5 Results and Discussions
The learning contents are adapted based on the three age group assumed and defined. A back-end section in the system has been implemented to allow administrator of the application to save contents per age groups as shown in Fig. 3.
Once the user is registered with details including his/her age, he/she is presented with contents appropriate for his/her corresponding maturity. The below screenshot reveals the scenario of a user aged 50. The video loaded is of small length including simple diagrams to transfer the knowledge more conveniently (Fig. 4).
Moreover, the different browsers chosen to test the application revealed good results with WLP. The application loaded with no bugs in its display and thus a fine preview of the contents was made. The layout is well-defined in terms of UX/UI designs and in conformance with W3C standards (Table 2).
The simplicity in the quizzes has been ideally composed per age group and level of study to reduce intrinsic load. In this way, the learner’s conscious focus stays on the questions and helps in recalling prior knowledge to provide good answers. Depending on the types of resolutions available through the proposed dynamically adapted resources, the system is accustomed to the delivery of adapted contents based on technical issues such as brightness of screens, speed of video loading, lagging of contents and so on. Good use of media queries was made to acknowledge responsive design of the learning materials. In this way, text contents once appeared larger with only crucial information made visible on smaller-screen devices. The use of wireless communication or cable networks displayed adjusted contents based on the availability of the bandwidth.

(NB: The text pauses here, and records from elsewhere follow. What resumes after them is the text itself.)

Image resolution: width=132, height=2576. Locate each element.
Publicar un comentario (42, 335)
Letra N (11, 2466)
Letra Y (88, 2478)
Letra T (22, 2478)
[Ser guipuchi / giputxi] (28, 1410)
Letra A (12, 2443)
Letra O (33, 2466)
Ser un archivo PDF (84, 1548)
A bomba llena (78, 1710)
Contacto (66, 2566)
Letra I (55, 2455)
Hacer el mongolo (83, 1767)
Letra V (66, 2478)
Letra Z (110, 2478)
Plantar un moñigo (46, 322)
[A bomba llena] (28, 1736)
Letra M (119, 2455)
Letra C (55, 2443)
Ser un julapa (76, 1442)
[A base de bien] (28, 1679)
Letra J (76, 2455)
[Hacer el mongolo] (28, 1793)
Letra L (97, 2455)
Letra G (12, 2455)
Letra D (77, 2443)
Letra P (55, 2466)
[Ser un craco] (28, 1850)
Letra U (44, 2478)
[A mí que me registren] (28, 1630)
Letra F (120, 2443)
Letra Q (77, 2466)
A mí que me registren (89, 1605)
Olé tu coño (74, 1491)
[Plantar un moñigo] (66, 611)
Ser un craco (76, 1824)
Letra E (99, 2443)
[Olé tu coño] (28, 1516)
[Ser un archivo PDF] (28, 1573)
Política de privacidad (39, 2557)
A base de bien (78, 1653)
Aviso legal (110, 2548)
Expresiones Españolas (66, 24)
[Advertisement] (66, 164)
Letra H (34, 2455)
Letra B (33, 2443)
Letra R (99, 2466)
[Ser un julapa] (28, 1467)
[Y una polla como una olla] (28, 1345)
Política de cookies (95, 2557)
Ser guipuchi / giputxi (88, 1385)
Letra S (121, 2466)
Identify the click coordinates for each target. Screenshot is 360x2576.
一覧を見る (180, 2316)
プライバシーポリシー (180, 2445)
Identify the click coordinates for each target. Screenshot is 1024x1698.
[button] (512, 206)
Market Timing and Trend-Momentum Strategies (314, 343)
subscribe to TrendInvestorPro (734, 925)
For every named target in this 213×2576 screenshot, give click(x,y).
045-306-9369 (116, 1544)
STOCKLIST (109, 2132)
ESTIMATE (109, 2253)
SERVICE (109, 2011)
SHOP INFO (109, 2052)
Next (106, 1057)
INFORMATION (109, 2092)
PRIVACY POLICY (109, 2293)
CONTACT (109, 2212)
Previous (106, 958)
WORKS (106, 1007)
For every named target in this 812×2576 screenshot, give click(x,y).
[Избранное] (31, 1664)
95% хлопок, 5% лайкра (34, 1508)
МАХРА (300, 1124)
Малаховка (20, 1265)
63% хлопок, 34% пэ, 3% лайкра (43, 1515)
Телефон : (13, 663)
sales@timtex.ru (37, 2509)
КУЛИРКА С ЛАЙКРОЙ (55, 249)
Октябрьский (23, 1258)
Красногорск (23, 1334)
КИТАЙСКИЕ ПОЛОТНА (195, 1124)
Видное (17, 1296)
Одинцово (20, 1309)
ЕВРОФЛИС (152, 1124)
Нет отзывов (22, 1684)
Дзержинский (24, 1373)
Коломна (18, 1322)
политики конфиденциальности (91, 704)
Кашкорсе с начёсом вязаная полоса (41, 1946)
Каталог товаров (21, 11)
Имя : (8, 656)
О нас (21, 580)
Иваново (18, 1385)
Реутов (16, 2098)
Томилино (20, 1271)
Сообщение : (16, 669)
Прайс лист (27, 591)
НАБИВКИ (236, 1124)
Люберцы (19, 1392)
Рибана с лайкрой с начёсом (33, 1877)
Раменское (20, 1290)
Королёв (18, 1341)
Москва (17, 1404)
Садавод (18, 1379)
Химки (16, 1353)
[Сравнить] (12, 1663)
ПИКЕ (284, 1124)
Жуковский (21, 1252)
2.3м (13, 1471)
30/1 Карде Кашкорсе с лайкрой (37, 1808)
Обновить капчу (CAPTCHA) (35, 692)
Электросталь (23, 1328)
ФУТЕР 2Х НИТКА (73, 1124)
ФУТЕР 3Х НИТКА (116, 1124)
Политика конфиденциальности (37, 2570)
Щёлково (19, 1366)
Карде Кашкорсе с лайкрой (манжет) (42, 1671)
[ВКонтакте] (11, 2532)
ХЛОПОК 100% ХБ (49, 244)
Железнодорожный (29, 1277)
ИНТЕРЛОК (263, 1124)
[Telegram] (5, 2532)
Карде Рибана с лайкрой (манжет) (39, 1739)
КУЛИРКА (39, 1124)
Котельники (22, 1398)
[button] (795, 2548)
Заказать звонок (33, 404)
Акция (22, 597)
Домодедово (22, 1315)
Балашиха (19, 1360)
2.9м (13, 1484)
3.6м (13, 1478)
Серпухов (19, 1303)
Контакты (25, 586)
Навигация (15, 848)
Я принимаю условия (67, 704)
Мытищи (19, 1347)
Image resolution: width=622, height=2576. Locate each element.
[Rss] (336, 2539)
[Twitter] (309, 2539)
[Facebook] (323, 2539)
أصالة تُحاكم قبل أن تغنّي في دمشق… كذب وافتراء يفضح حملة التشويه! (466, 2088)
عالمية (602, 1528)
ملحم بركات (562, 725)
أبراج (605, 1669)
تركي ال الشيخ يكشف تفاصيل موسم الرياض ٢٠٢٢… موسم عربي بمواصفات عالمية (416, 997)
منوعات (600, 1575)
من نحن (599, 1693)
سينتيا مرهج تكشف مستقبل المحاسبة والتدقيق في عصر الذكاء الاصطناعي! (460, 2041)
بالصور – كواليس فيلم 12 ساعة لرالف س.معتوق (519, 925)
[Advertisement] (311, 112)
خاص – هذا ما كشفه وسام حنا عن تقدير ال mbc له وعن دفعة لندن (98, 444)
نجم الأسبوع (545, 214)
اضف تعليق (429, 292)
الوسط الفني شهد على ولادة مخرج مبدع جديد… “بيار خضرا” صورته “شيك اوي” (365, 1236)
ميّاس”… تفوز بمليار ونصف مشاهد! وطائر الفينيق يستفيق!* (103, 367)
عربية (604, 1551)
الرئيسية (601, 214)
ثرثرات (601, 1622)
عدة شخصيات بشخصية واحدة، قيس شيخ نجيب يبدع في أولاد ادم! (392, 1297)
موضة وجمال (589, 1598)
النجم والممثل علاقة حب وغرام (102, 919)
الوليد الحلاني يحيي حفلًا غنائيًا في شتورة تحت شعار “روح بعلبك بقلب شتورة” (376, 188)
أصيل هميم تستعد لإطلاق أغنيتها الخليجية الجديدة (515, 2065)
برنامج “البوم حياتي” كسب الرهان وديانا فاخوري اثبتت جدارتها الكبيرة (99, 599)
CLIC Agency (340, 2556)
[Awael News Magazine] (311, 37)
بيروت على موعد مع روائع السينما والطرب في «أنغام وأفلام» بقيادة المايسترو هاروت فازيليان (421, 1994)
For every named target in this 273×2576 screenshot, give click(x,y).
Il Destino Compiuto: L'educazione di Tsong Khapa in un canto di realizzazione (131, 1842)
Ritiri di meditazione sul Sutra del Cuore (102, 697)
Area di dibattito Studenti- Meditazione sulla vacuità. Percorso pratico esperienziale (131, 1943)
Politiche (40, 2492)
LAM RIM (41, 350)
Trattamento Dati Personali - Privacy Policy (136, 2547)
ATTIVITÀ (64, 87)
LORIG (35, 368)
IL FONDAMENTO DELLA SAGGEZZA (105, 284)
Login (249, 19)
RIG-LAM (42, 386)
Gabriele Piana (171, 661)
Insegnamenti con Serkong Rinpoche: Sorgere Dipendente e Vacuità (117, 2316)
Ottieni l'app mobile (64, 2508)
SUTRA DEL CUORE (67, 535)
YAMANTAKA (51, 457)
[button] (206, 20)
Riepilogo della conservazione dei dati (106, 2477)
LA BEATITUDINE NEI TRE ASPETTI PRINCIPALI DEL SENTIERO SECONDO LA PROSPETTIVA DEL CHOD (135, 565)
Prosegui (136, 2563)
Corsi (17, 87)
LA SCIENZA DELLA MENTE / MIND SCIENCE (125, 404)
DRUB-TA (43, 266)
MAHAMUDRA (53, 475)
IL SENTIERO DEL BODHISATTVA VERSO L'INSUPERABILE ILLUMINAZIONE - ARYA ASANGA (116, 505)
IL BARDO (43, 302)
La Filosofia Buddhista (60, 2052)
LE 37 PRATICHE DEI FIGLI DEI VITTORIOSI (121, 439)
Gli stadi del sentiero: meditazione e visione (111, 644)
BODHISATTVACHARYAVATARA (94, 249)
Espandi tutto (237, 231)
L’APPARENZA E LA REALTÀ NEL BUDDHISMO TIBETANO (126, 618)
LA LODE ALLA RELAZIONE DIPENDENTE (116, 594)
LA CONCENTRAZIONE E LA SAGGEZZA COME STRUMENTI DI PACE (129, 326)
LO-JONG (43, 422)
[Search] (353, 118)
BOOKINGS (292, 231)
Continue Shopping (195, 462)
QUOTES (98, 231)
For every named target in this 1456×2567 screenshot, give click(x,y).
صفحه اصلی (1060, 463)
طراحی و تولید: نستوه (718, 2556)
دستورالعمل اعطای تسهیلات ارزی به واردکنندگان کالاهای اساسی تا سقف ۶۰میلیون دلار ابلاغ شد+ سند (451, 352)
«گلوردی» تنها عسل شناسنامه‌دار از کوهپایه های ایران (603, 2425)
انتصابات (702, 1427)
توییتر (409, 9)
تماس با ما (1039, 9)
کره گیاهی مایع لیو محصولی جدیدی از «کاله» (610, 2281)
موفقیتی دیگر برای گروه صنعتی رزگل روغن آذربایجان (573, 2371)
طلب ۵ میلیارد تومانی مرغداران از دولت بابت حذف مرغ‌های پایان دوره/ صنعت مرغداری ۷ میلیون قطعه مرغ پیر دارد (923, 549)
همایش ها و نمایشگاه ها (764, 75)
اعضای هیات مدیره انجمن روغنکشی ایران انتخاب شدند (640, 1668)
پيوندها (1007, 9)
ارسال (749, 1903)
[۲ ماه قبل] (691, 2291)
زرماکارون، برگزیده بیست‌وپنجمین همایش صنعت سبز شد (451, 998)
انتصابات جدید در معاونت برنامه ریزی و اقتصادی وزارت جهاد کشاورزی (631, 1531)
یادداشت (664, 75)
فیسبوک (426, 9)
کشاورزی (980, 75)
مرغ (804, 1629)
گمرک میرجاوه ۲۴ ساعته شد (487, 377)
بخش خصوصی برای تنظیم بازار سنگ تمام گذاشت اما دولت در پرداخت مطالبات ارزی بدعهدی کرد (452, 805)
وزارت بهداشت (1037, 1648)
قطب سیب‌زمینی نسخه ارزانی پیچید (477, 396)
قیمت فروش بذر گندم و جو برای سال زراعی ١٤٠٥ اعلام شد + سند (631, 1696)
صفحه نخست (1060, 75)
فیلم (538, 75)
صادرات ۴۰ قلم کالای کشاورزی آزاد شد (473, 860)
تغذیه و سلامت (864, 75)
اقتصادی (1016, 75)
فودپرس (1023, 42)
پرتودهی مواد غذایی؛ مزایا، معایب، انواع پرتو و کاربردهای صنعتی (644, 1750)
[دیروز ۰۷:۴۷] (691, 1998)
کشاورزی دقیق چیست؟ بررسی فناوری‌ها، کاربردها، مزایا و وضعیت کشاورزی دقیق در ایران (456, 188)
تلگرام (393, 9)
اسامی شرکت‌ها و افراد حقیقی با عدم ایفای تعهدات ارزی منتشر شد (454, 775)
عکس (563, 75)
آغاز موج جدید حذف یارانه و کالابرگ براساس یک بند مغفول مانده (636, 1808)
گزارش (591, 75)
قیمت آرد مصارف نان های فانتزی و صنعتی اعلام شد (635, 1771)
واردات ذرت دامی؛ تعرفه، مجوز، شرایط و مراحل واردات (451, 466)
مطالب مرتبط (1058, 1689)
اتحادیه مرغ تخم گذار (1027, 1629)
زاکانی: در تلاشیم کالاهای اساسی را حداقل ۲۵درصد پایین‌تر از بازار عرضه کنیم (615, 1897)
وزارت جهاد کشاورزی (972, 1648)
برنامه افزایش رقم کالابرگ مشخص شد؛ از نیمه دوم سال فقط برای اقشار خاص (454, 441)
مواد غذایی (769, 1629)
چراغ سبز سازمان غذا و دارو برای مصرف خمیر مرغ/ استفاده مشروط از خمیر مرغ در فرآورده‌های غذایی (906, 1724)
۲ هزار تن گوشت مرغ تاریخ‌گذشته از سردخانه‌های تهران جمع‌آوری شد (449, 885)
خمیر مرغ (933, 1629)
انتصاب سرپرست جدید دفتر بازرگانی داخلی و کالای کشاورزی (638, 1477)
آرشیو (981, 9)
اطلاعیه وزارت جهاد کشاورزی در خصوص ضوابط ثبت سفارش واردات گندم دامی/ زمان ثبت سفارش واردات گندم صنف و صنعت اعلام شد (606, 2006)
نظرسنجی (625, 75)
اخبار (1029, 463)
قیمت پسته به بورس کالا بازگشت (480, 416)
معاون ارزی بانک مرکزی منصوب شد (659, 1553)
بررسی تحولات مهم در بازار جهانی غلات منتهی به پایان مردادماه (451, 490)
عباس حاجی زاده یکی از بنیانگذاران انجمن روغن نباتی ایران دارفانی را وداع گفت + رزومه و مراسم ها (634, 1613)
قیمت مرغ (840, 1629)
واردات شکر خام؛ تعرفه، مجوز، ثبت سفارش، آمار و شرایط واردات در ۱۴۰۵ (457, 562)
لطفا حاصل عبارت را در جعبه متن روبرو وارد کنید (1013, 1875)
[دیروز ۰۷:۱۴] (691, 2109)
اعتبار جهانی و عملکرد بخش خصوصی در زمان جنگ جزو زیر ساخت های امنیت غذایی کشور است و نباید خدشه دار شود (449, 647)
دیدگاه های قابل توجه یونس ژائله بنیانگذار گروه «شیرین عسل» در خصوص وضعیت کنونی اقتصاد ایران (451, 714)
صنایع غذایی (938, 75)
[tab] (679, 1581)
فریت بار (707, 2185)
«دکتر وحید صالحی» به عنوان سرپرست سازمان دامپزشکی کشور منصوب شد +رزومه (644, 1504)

Table 3 represents the scenarios tested to confirm network adaptability.
In addition to the network speed, the quality of content streamed should also be dependent on the processor of the mobile device and the current location of the user. Concepts which are very difficult to explain without the use of graphical representation should be made mandatory even in its lower resolutions on low network bandwidth (less than 100 kbps). These are ideas which have not yet been implemented and will definitely contribute to improve the system.
6 Future Works
WLP uses different context information in order to adapt learning contents. Some further evaluation is required to assess the extent of the positive impact on the learner experience. Automatic content adaptation based on the different use cases of user maturity instead of inserting contents manually will be highly in support to a dynamically improved system. Bio sensors can contribute to effective delivery of more personalized data based on the learner’s context information. For instance, capturing the eye movement of a user could bring significant amendments while reading. Moreover, the system further needs an in-depth investigation on pedagogical factors such as human behavioral aspects and psychology to reach a higher potential [22]. Related adopted techniques such as the Human Computer Interaction (HCI) or instructional design principles should also be explored. No adaptation is seen based on physical context data such as noise level, light intensity, time and so on. A valid check would be to connect earphones in noisy surroundings while travelling before loading content as audio or video. No detection of earphones would load the contents in text format. The time context can be explicitly defined as per the time of the year. For instance, the amount of information to be tailored during the vacations should focus in reducing the cognitive load for effective study to happen.
7 Conclusion
This paper focused on an adaptive approach to output personalized learning contents by adapting to the learners’ context data such as their maturity level and to the resource, device, and network contexts. The dynamic experiments conducted revealed so far a good impact on the user’s learning experience. It is obvious that the clear presentation achieved in loading the contents across heterogeneous devices would retain the users’ attention and allows good readability. Fluctuations in connectivity often interrupt students from learning. This issue is solved by adapting its contents to the flow in network resources that even with low connection the learner is displayed with adequate amount of information to complete his/her study. A revised version of the WLP may be implemented using additional context information which may result into a more flexible learning lifestyle for students.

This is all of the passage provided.